#### PROBLEM REQUIREMENTS
Word for word, set down every line of the entries below from the line with "Increment the hashing bits spinner" to the line with "Toggle wireframe display", including both, and no other line.

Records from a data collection
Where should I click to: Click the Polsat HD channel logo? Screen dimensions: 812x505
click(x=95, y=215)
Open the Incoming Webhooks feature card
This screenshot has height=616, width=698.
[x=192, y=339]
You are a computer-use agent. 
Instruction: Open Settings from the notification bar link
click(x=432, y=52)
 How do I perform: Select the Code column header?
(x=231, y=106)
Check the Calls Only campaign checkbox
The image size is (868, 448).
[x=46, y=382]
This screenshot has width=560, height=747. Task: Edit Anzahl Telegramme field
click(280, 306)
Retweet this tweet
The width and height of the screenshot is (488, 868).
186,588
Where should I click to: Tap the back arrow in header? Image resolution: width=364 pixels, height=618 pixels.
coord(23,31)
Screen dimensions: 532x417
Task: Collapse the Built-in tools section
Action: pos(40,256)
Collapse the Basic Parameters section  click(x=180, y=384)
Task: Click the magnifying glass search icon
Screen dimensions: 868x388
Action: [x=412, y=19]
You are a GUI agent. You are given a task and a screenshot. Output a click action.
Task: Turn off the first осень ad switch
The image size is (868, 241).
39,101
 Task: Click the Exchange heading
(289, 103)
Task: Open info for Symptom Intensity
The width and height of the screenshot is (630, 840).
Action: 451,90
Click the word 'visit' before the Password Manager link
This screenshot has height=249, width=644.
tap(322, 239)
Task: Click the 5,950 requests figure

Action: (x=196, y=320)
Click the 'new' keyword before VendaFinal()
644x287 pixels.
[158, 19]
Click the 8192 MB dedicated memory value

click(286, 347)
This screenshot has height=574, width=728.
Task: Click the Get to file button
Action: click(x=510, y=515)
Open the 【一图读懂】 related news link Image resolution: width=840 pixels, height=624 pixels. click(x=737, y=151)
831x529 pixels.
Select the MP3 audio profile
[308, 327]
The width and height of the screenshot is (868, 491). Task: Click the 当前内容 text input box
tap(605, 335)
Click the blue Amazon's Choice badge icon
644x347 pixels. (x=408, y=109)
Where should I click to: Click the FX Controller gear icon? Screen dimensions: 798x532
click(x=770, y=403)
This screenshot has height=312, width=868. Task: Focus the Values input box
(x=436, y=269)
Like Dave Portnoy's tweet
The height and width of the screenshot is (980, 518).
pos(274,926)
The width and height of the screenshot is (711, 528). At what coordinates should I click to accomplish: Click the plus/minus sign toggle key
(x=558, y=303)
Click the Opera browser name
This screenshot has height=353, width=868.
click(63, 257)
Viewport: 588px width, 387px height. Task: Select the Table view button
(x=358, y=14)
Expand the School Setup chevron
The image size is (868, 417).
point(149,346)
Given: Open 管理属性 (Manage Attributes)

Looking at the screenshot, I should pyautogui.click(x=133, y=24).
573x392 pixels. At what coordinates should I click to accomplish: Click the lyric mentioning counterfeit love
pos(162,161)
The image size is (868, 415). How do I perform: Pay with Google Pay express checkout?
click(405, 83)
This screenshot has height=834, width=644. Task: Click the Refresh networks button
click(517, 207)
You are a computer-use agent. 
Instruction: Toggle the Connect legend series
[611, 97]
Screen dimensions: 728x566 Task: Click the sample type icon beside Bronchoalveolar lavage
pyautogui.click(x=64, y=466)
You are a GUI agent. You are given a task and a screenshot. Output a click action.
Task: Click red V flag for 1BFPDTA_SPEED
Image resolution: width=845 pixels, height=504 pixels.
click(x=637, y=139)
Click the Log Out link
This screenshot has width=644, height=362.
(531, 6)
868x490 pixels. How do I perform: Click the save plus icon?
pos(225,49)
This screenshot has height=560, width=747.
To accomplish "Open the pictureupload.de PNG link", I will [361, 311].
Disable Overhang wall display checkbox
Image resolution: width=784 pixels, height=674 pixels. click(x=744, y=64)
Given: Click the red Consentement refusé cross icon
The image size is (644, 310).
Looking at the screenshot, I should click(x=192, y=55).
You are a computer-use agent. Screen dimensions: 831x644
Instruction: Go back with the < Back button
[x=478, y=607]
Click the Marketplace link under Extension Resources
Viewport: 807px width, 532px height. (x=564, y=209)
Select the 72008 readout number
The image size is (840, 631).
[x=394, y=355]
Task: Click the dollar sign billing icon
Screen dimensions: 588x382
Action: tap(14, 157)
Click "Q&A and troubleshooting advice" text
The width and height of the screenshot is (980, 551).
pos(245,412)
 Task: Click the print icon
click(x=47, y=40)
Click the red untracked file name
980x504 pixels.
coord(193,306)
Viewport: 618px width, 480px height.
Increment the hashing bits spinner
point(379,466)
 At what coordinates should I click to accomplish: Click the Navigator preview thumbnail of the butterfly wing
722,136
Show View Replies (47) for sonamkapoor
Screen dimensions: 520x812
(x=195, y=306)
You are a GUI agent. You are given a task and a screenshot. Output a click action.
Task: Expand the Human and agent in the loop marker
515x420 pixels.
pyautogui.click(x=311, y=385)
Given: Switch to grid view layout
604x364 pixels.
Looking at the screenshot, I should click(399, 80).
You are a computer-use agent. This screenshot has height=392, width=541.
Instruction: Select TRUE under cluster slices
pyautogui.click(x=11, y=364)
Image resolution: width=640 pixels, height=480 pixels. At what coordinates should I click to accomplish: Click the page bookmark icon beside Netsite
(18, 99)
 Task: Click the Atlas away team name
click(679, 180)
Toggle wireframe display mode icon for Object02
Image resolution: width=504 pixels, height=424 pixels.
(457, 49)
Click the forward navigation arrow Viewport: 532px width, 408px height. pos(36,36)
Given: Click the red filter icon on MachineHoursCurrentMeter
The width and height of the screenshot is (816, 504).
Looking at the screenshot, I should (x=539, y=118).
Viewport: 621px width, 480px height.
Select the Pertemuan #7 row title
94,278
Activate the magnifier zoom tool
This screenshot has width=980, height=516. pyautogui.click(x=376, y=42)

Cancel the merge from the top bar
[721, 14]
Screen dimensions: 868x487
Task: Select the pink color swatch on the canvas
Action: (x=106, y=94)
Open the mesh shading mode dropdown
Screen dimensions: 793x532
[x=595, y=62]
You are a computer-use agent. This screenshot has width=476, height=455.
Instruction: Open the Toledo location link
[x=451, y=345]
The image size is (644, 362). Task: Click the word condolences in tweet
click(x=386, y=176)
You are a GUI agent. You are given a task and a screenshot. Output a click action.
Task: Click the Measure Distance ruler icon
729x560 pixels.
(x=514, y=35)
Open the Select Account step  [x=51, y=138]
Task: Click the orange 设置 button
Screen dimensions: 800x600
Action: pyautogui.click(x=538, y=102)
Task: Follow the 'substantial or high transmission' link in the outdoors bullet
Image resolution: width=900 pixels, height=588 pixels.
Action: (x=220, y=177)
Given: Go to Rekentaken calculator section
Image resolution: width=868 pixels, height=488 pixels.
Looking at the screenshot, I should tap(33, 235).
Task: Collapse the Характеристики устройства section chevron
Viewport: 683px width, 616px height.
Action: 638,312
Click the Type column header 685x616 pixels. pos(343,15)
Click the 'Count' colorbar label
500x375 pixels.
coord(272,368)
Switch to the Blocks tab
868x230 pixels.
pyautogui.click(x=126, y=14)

#### RESPONSE BOX
Increment the hashing bits spinner
point(379,466)
 At what coordinates should I click to accomplish: Click the Navigator preview thumbnail of the butterfly wing
722,136
Show View Replies (47) for sonamkapoor
Screen dimensions: 520x812
(x=195, y=306)
You are a GUI agent. You are given a task and a screenshot. Output a click action.
Task: Expand the Human and agent in the loop marker
515x420 pixels.
pyautogui.click(x=311, y=385)
Given: Switch to grid view layout
604x364 pixels.
Looking at the screenshot, I should click(399, 80).
You are a computer-use agent. This screenshot has height=392, width=541.
Instruction: Select TRUE under cluster slices
pyautogui.click(x=11, y=364)
Image resolution: width=640 pixels, height=480 pixels. At what coordinates should I click to accomplish: Click the page bookmark icon beside Netsite
(18, 99)
 Task: Click the Atlas away team name
click(679, 180)
Toggle wireframe display mode icon for Object02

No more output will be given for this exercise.